Gigabyte Radeon 9800Pro 256Mb
So, ATI stayed at 0.15, and what's curious, in the R350 chip (9800Pro) as compared to the R300 ( 9700Pro) top model the number of active elements (transistors) has also not gone up but stayed at 110 mln as before.
So what's new in the R350 chip as compared to R300? Putting it straight, not much.
- The core speed has succeeded to be raised from previous 325 MHz (in R300) to 380 MHz (in R350), and the memory operating frequency has been pushed up from 310 MHz to 340 MHz, which gave a rise for the peak memory bandwidth to 21, 8 GB/s (versus 16.0 GB/s in NV30).

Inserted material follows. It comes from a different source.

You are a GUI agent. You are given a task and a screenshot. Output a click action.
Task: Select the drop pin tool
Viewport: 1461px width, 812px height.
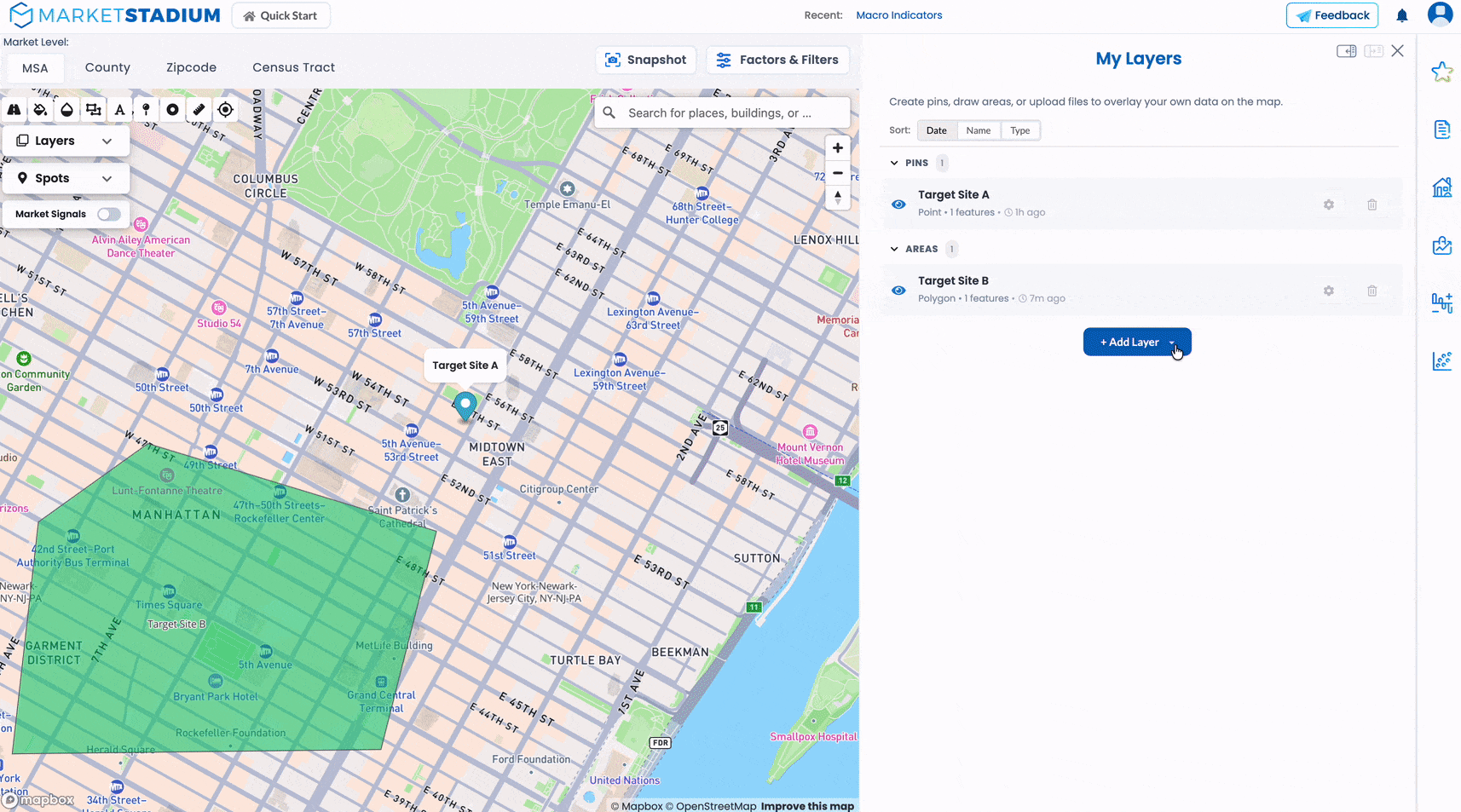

- SmartShader 2.1 - the F-buffer has been added. In fact, the competitor to nVidia's CineFX engine allows executing the code of shader programs of unlimited length.
- SmoothVision 2.1 - the quality of FSAA & AF execution has been improved.

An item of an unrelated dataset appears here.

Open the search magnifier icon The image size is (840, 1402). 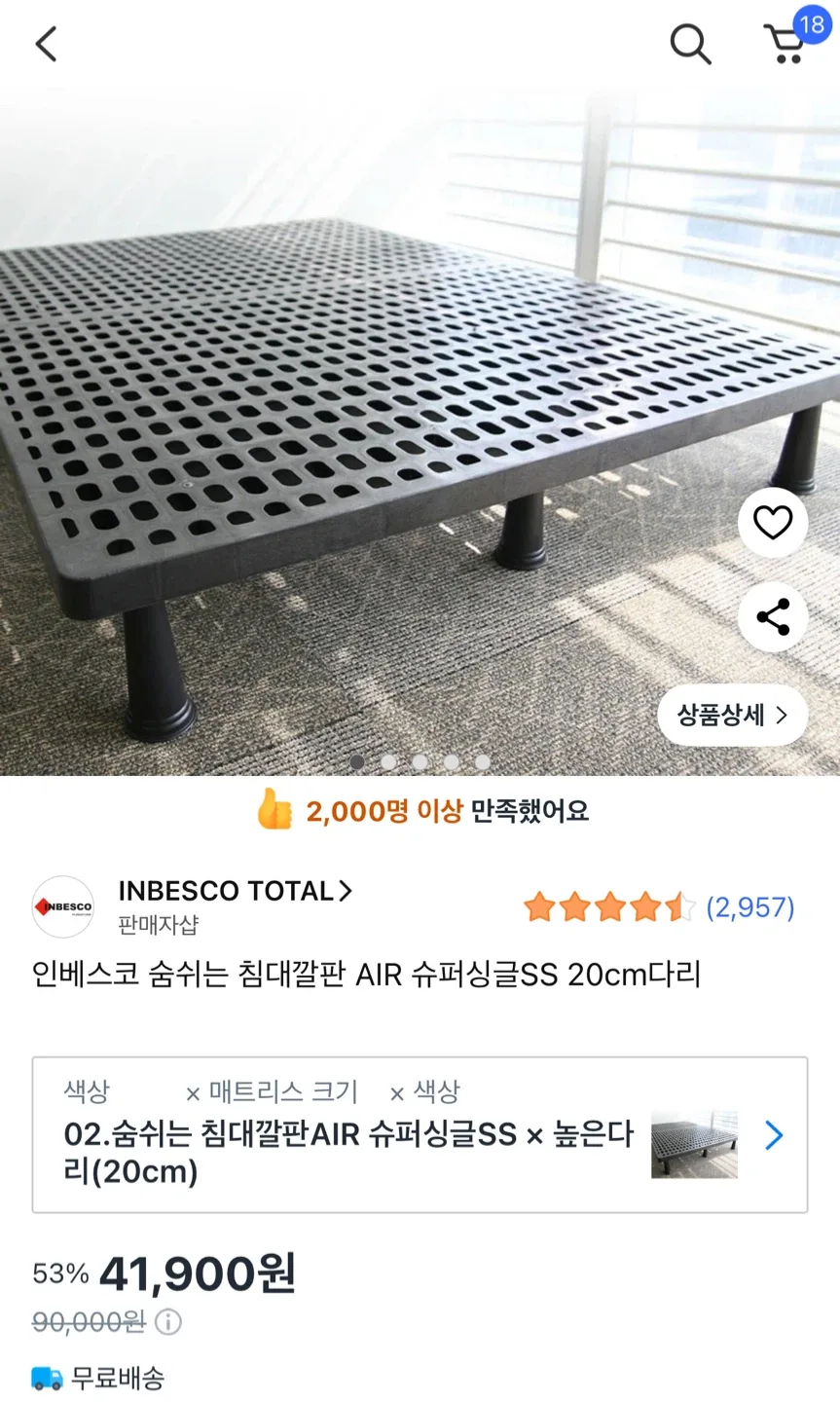[690, 44]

- HyperZ III+ - optimized Z-buffer cache which is now tuned for better shader processing.
These changes can be frankly regarded as "cosmetic" but as the benchmarking will show, this ordinary overclocking has sufficed to withstand decent competition with NV35.
Distinctions between NV30 and NV35
At that, things are more comical. The only thing that has undergone alteration is the memory interface. Expensive and scarce DDR-II with narrower 128-bit memory bus used in NV30 has been replaced with more accessible DDR that offers the 256-bit bus, which allowed raising the memory bandwidth to 25-27 GB/s depending on the frequency (variable between 400 and 450 MHz). No doubt the move is absolutely correct. In the design terms, this allows getting rid of huge cooling systems required for DDR-II running at 500 MHz as well as today's 400 MHz - they are not rare and they also need to be cooled.
Another matter is that manufacturers skilled at research of cooling systems in developing NV30 cards came across this task already fully armed and were able to create virtually noiseless cards.

ASUS V9950 128Mb (GF5900)
Preliminary findings on the chips:
Neither R350 nor NV35 are "revolutionary" solutions. The revolution occurred just before the release of 9700Pro(R300) and FX5800(NV30).
In the end, R350 proved to be a modification to R300, and NV35 is a brushed up version of NV30 chip, first in the FX line. Calling NV30 "unsuccessful", we mean primarily its consumer qualities like price, noise, bulk and temperatures. The first, second and third didn't fit within any bounds (there aren't many amateurs of the extreme in this world, nor they have the key role), and the performance wasn't worth such expensive tricks.
It's impossible to release new architecture of the graphic chip every 6 months. Nor does it make sense taking this 'modification' as a time of erroneous expectations. This is more likely a time of releasing mature and interesting solutions where all the mistakes made (inevitable in revolutions) have been taken into account, and the programmers at both companies had enough time to optimize the driver compilers for better performance.